Hastalıkla ilişkili sağlık sektörünün en önemli özelliği reaktif olması, yani insanlar sorun yaşadıklarında bu sektörün müşterisi haline geliyorlar. Ödül de yaşanan sağlık probleminden kurtulmak. Zorunlu bir müşteri olma durumu var. Sağlıklı yaşam sektörü ise proaktif, yani hastalık ya da hastalığın yarattığı aciliyet yok ve insanlar kendilerini daha iyi hissetmek ve sağlık hizmetlerine ihtiyaç duymamak için gönüllü olarak sağlıklı yaşam sektörünün müşterisi oluyorlar. Burada aciliyet olmadığı gibi, hemen elde edilebilecek bir kazanç da yok. Bu nedenle sağlıklı yaşam pazarındaki işletmelerin müşterilerini motive edici unsurları çok iyi belirlemesi gerekiyor.

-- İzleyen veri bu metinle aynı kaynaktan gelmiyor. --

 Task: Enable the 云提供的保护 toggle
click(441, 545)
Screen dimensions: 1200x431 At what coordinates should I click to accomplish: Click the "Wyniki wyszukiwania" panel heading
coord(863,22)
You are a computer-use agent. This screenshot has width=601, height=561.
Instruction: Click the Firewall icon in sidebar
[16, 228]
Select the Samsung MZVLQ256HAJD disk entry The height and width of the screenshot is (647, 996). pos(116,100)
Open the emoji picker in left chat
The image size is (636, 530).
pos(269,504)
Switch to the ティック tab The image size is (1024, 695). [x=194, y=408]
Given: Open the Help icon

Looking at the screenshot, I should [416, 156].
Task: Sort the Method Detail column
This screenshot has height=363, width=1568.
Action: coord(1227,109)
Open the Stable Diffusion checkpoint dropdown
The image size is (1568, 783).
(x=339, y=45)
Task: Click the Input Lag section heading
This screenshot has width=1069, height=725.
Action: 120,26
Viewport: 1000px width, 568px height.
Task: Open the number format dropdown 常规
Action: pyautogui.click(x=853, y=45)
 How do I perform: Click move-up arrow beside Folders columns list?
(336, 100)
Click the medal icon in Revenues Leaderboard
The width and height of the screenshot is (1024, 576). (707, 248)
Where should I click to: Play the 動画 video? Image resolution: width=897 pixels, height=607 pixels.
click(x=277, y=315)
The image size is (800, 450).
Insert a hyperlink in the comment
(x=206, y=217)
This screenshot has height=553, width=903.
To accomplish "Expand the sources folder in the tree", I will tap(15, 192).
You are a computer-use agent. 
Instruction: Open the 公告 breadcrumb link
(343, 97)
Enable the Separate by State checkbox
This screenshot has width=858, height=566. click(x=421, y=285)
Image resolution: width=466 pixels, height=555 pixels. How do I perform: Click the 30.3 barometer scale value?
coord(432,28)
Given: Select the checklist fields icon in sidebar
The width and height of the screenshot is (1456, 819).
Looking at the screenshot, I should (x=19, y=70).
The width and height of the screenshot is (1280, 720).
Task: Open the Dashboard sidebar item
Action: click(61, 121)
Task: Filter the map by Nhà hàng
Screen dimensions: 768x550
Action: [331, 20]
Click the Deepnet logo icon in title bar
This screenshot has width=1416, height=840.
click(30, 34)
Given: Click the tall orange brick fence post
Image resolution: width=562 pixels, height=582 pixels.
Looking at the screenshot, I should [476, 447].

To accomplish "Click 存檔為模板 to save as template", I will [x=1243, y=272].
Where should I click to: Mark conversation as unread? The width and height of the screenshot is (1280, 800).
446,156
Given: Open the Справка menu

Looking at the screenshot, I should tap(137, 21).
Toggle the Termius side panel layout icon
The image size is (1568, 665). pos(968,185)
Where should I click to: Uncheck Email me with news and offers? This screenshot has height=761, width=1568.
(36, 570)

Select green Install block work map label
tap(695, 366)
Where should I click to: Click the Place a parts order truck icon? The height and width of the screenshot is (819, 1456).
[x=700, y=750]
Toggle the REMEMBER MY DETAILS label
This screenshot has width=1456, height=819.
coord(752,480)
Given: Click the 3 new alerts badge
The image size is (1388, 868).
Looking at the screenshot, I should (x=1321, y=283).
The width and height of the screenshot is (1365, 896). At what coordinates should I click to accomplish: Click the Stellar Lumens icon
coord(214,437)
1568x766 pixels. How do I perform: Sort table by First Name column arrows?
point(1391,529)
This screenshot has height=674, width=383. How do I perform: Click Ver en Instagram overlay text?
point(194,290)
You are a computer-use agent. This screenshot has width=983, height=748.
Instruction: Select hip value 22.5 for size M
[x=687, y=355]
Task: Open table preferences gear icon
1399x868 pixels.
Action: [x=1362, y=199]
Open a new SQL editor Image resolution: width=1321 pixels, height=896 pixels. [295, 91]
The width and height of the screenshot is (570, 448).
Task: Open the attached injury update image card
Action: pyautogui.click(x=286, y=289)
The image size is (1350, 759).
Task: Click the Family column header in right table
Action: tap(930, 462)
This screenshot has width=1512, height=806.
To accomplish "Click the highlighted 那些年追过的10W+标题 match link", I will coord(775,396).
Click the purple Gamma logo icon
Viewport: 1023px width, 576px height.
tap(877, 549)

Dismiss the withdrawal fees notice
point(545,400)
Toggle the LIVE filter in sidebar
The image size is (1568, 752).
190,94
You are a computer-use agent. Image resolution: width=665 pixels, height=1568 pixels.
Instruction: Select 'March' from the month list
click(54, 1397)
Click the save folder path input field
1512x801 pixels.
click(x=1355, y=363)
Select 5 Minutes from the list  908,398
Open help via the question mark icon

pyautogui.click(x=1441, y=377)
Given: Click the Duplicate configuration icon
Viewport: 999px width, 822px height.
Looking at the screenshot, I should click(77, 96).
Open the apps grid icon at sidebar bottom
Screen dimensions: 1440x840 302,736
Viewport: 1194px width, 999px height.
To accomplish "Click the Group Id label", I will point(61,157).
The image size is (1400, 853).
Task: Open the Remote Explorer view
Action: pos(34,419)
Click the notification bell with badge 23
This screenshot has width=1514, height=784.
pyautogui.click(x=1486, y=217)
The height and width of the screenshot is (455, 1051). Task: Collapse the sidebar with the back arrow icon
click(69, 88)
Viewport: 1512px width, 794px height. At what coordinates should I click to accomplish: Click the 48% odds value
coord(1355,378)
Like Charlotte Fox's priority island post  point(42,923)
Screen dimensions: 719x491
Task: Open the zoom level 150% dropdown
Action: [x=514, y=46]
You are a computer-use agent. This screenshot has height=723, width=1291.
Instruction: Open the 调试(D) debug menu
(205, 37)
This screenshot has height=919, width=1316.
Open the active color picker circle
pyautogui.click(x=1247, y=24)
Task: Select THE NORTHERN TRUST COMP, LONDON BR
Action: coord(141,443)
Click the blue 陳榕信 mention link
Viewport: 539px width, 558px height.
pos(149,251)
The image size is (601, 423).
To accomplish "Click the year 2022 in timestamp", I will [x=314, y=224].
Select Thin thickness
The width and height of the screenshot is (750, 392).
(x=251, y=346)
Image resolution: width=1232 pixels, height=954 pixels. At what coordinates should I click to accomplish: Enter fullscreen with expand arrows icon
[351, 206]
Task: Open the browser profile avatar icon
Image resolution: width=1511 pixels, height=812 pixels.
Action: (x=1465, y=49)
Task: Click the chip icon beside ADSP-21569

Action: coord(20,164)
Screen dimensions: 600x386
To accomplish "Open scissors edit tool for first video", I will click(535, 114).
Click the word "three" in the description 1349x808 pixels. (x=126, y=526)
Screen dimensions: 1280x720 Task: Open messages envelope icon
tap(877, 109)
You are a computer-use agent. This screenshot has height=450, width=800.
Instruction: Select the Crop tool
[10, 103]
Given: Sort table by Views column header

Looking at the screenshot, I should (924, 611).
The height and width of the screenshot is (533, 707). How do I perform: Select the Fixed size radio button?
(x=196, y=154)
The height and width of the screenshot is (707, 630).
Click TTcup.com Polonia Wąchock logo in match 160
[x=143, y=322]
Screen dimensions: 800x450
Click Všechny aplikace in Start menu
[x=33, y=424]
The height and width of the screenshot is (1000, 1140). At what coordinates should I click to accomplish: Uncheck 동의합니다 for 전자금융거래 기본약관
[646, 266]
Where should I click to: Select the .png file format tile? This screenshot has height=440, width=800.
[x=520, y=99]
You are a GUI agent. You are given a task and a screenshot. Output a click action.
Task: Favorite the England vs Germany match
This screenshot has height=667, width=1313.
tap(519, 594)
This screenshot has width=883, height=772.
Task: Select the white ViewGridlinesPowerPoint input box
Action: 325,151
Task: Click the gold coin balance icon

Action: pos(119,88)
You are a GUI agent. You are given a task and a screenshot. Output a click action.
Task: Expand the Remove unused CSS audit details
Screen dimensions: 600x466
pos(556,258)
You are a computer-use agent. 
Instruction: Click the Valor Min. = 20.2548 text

“Sağlıklı yaşam pazarı” çok farklı alanları kapsıyor. Amerika’da yapılan bir araştırmaya göre pazardan en büyük payı güzellik ve yaşlanma karşıtı bakım pazarı alıyor. Burada cilt, saç, tırnak ile ilgili bakım ürünleri ve kozmetik ürünler söz konusu. İkinci sırada egzersiz pazarı var. Burada spor salonları ve sağlık kulüplerinin yanı sıra kişisel danışmanlık, yoga ve pilates gibi uygulamalar var. Sonrasında Sağlıklı Beslenme pazarı geliyor, yani sağlıklı beslenme ürünleri, vitamin ve kilo kontrolüne yönelik ürünler…Sonra önleyici tıp pazarı var. Burada da hastalıkları önlemeye yönelik hizmetler, tansiyon, şeker ölçümüne yönelik kişiye özel takip sistemleri, check-up programları ve sağlıklı yaşam eğitimleri yer alıyor. Tamamlayıcı ve alternatif yöntemler; akupunktur, homeopati, geleneksel Çin Tıbbı, meditasyon gibi hizmetleri, sağlıklı yaşam turizmi; fiziksel kondisyon, güzellik, sağlık ve beslenme gibi amaçlarla yapılan turizm hareketlerini kapsıyor. Bunların dışında bir de SPA ürün ve hizmetleri var. Türkiye’de de bu tip uygulamalardan yaralanan kişilerin sayısının hızla arttığı görülüyor. Sağlıklı yaşam pazarındaki ürün ve hizmetler, organik gıdadan, besin destek ürünlerine, kaliteli bir uyku vaat eden ürünlerden kişiye özel tabanlıklara, detoks küründen ergonomik mobilyalara kadar çok farklı alanlara uzanabiliyor.